Der Premier sucht sein Heil in der Offensive. Er ging auf den Oppositionsführer zu und machte ihm ein Angebot zur Machtteilung in einer Großen Koalition. Die Netanjahu-Gegner setzen dagegen auf Zeit, um ihn loszuwerden.
Wien/Jerusalem. Benjamin Netanjahu war wie ausgewechselt. Von einem Tag auf den anderen schaltete Israels Premier von rabiatem Wahlkampfmodus auf den Gestus des Staatsmanns um, der Eigenschaften des Showman und das Geschick des mit allen Wassern gewaschenen Verhandlungsführers in sich vereint, wie ihn Israel und die Welt seit bald drei Jahrzehnten kennen.
Mit demonstrativem Lächeln und offenen Armen begrüßte Netanjahu am Herzlberg in Jerusalem seinen Rivalen Benny Gantz, als hätte er nicht die letzten neun Monate Wahlkampf gegen ihn geführt und den Ex-Generalstabschef ein ums andere Mal denunziert. Zuvor hatte er schon einen Appell an ihn gerichtet: „Benny, wir müssen eine breite Einheitsregierung aufstellen. Die Nation erwartet von uns, dass wir Verantwortung zeigen und zusammenarbeiten.“
Zum Gedenkakt für den vor drei Jahren verstorbenen Schimon Peres, einen der Staatsgründer, hatte Netanjahu sogar ein passendes Angebot parat. Warum nicht dem Vorbild von Peres – dem damaligen Labour-Chef – und Likud-Führer Jitzhak Schamir nacheifern, so lautete sein Vorschlag. Die beiden waren Mitte der 1980er-Jahre eine Große Koalition eingegangen und hatten sich im Rotationsprinzip im Amt des Premierministers und Außenministers abgewechselt. Das Zweckbündnis hielt immerhin die gesamte Legislaturperiode.
Netanjahus Vorstoß hat indes etwas von einem Verzweiflungsakt. Zunächst hatte die einst stolze, dezimierte Labour-Partei ein Koalitionsangebot des Langzeitpremiers abgelehnt. Dann schloss er die ultraorthodoxen und nationalkonservativen Parteien mit seinem Likud zu einem Block zusammen, um seinen Führungsanspruch zu unterstreichen. Nach Auszählung fast aller Stimmen hat das Oppositionsbündnis Blau-Weiß 33 Mandate errungen – gegenüber 31 für Netanjahus Likud. Und schließlich sagte der Premier seine Reise zur UN-Vollversammlung nach New York ab, die ihm stets eine willkommene Bühne war. Er muss einen Aufstand in den eigenen Reihen befürchten, und es gibt auch bereits erste Anzeichen einer Distanzierung.
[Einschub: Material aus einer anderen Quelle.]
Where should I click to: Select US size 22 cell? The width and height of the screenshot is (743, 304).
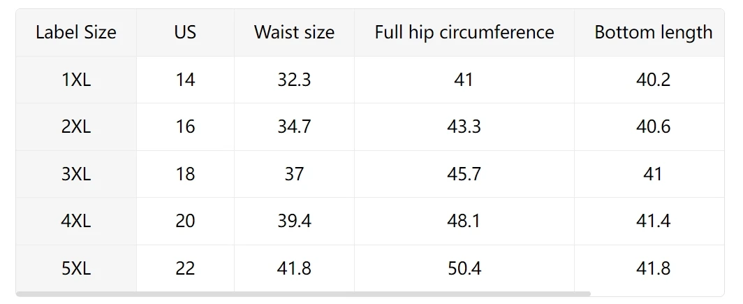[x=185, y=268]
Seine Gegner setzen auf den Faktor Zeit. Je länger sich die Koalitionsgespräche hinziehen und je mehr ein mögliches Korruptionsverfahren gegen Netanjahu in den Fokus rückt, desto mehr Likud-Abgeordnete könnten ihm in den Rücken fallen. Der Premier muss schnell agieren, und er muss die Meinungsführerschaft behaupten. Es ist die Zeit der taktischen Manöver.
Benny Gantz, in Naturell und Stil das Gegenteil von Netanjahu, ließ sich gar nicht auf dessen Vorschlag ein. Im Wahlkampf lautete sein Mantra, eine Koalition mit dem Likud nur ohne Netanjahu abzuschließen. Daran hat sich nichts geändert. Die Absage überließ Gantz übrigens einem langjährigen Netanjahu-Mitstreiter: Moshe Yalon, Ex-Generalstabschef, und mittlerweile Nummer drei in der Blau-Weiß-Allianz. „Wir werden in keine von Netanjahu geführte Koalition eintreten“, bekräftigte er.
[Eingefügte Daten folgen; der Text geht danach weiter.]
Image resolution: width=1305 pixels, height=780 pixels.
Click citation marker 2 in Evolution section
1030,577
Ruf nach Einheitsregierung
Währenddessen steigt der Druck in Richtung einer Regierung der nationalen Einheit mit möglichst breitem Charakter. In der Wahlnacht hat Benny Gantz als Erster die Forderung erhoben – und damit auch seinen Machtanspruch. Avigdor Lieberman, der Parteichef von Israel Beitenu und einer der Wahlsieger, der die Koalitionsgespräche mit Netanjahu im Frühsommer hatte platzen lassen, schloss sich ihm an. Auch die Chefs der neuen Rechts-außen-Partei Yamina, ehemalige Mitarbeiter Netanjahus, plädieren für eine Große Koalition und eine rasche Regierungsbildung. Sie streben allesamt Ministerposten an. Präsident Reuven Rivlin gilt ohnedies als Verfechter einer breiten Regierungsallianz. Der Premier ist mit seinem Vorstoß fürs Erste abgeblitzt. Am Donnerstag empfing Benjamin Netanjahu den US-Sonderbotschafter Jason Greenblatt, der demnächst aus dem Amt scheidet. Netanjahu hatte große Hoffnungen auf den mit ihm akkordierten Nahost-Friedensplan der Trump-Regierung gesetzt, der nun aber weiter auf sich warten lässt. Eine internationale Krise wie etwa um den Iran könnte ihm indes gelegen kommen, um als Chef einer Notstandsregierung weiter an der Macht zu bleiben. Zum Ende des Wahlkampfs hatte er noch versucht, mithilfe einer Militäroperation in Gaza zu punkten. Die Armeeführung machte Netanjahu jedoch einen Strich durch die Rechnung.